Data to examine =>

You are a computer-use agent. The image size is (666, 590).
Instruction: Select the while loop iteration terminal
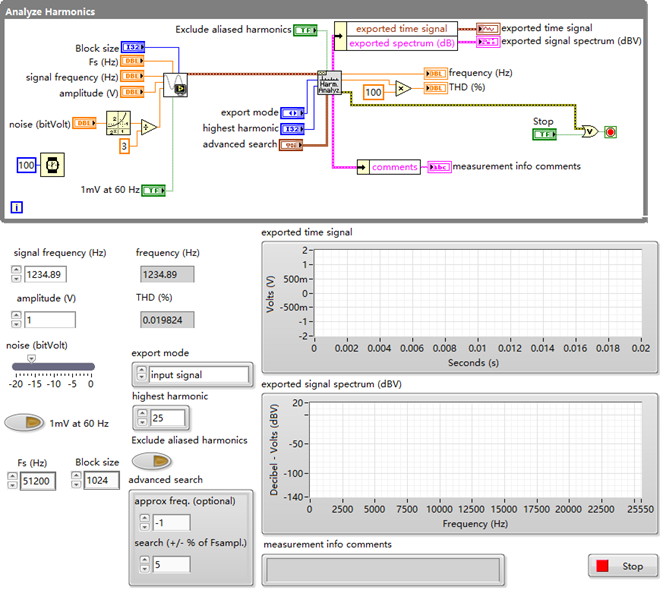(16, 208)
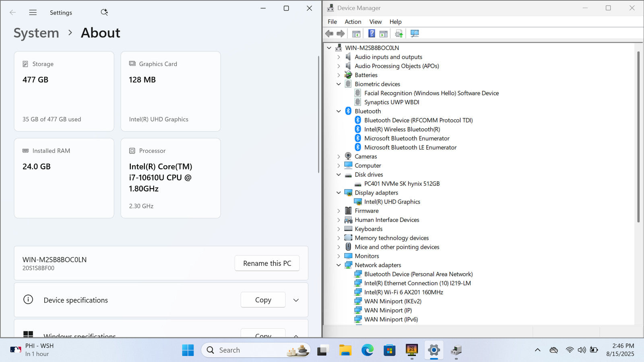Click Update device driver toolbar icon
Screen dimensions: 644x362
(x=398, y=33)
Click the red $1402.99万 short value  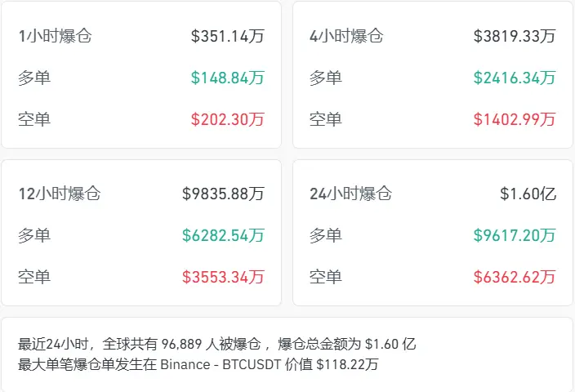515,119
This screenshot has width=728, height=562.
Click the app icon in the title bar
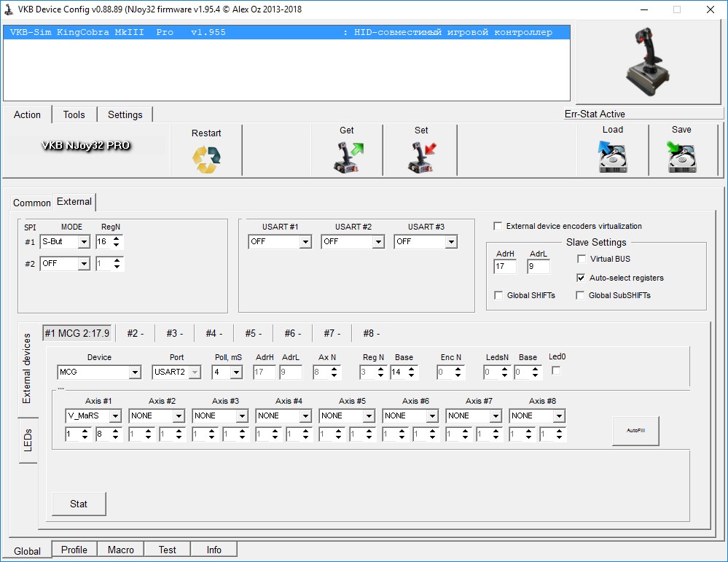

About this exercise =>
Only the lines from the one containing "This screenshot has width=728, height=562." through the end of the records are wanted, set down exactly and without their pictures.

Expected answer =>
This screenshot has width=728, height=562.
Click the app icon in the title bar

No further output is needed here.